Saleema [00:26:58] Yeah, sure. So apart from my own book that’s coming out in a few months, Innovation Starts With I.

Paul [00:27:04] Of course.

Saleema [00:27:04] Of course. I would highly recommend a book, it’s been out for several years now by Daniel Kahneman. It’s called Thinking, Fast and Slow and I think it’s really valuable because it has a bunch of mind games. It really helps you shift the way that you think and understand that two different systems of thinking in our brain and I think it is one of those books that you’re like, “hm, this is really intellectually interesting, but it’s also something I can apply.” And it’s one of those like life-changing books for me. So I highly recommend that one.

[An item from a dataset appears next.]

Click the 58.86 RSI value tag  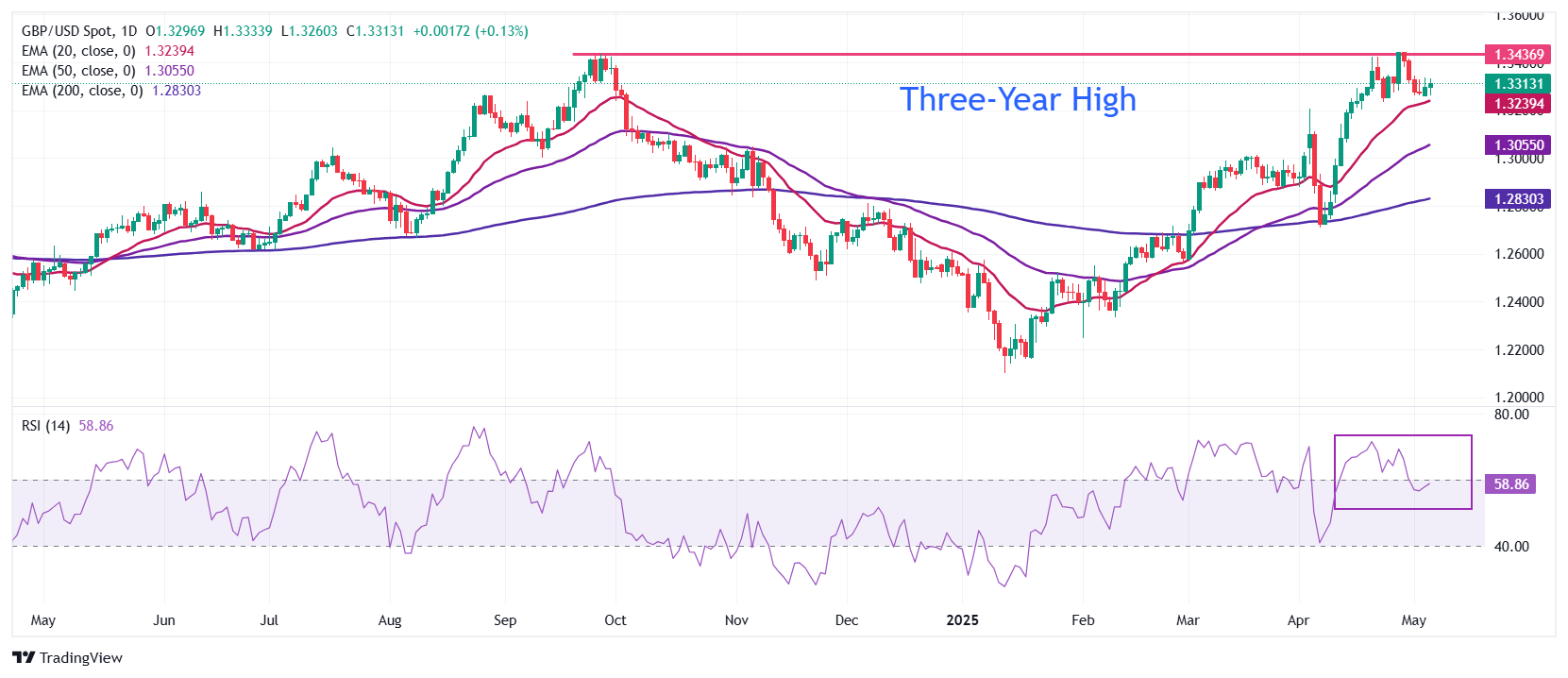click(x=1510, y=484)
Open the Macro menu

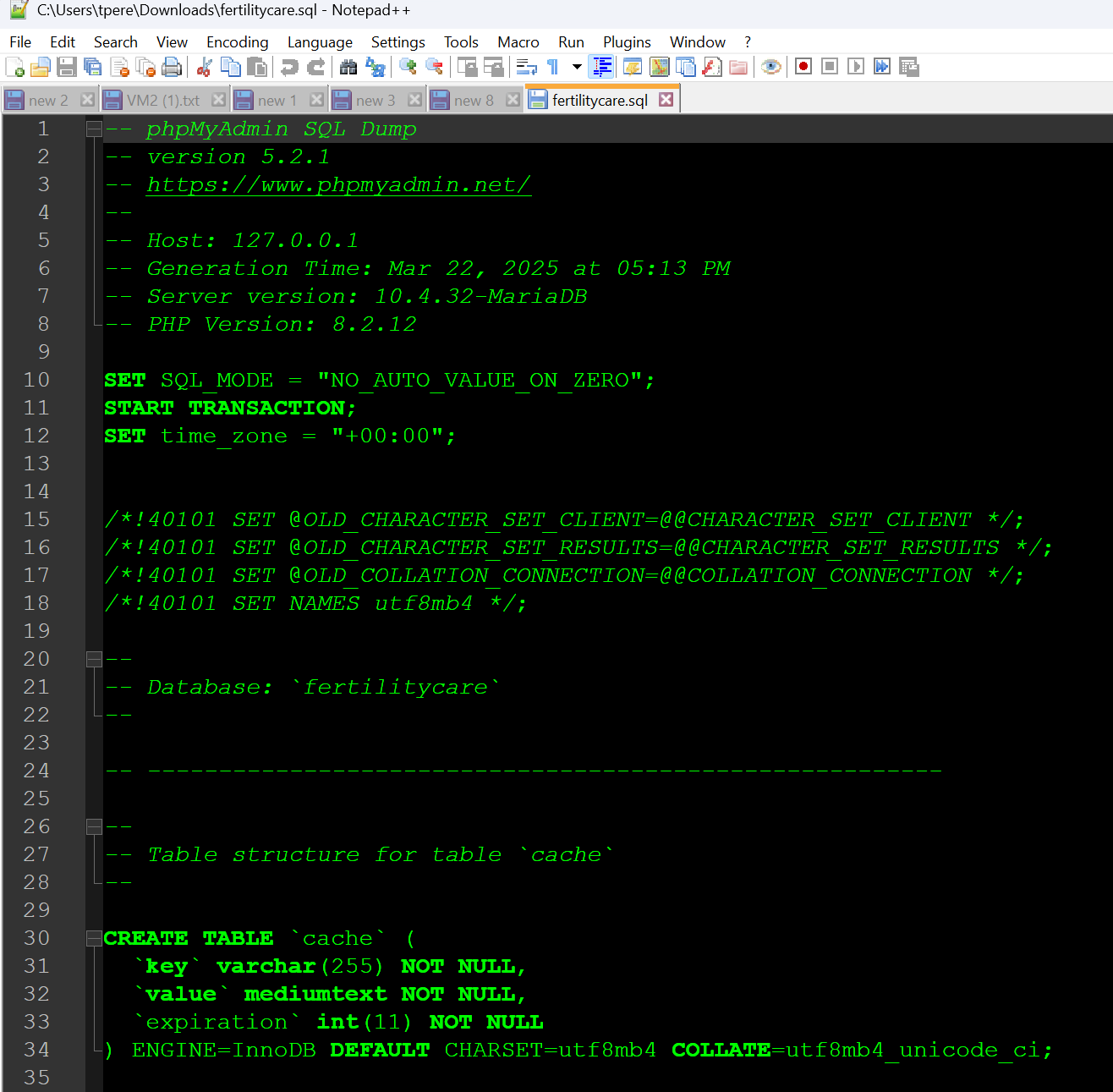coord(518,41)
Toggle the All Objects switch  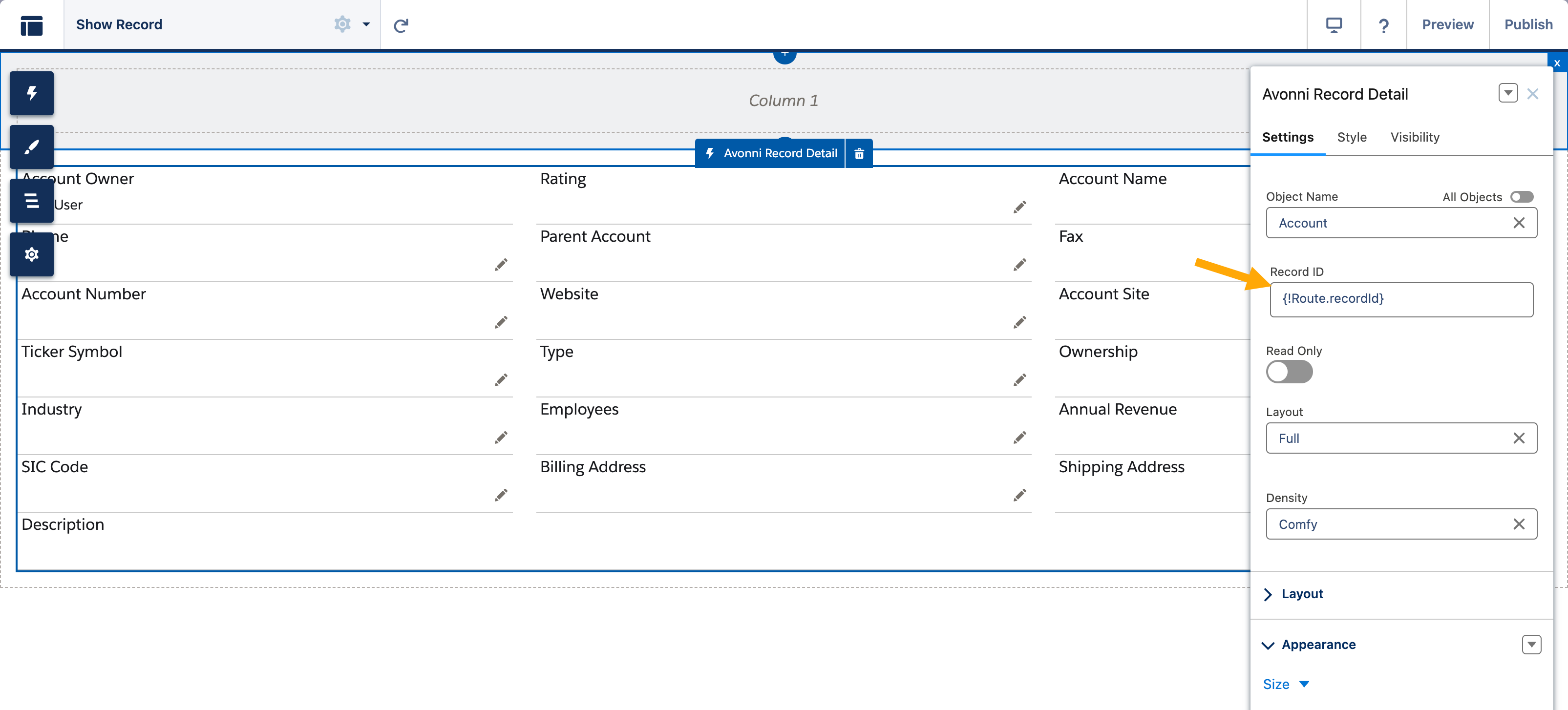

Paul [00:27:30] That’s great. Yeah, that’s one that started as a Blink for me and then I picked up the real book.

Sean [00:27:34] Yeah, he’s done some incredible work, him and Amos, Trevesky is it, or Tversky? There’s been books written on those, too, as well.

Paul [00:27:43] Yeah.

Sean [00:27:43] The Undoing Project was a really good book, but the work that Daniel Kahneman has done in our space, the usefulness of it, to any business application actually, has been incredible.

Paul [00:27:52] Yeah.

Sean [00:27:52] Great recommendation. Thank you.

Saleema [00:27:54] You’re welcome.

Paul [00:27:56] Well Saleema, it’s been a pleasure talking with you. You’ve got incredible insights and it’s really been eye-opening to share a couple of minutes talking through them with you today.

Saleema [00:28:05] Yeah, of course. Thank you so much for having me on your show.

Paul [00:28:10] Well, that’s it for today. In line with their goals of transparency in listening, we really want to hear from you. Sean and I are committed to reading every piece of feedback that we get. So please leave a comment or reading wherever you’re listening to this podcast. Not only does it help us continue to improve, but it also helps the show climb up the rankings so that we can help other listeners move, touch and inspire the world, just like you’re doing. Thanks, everyone. We’ll see you next episode.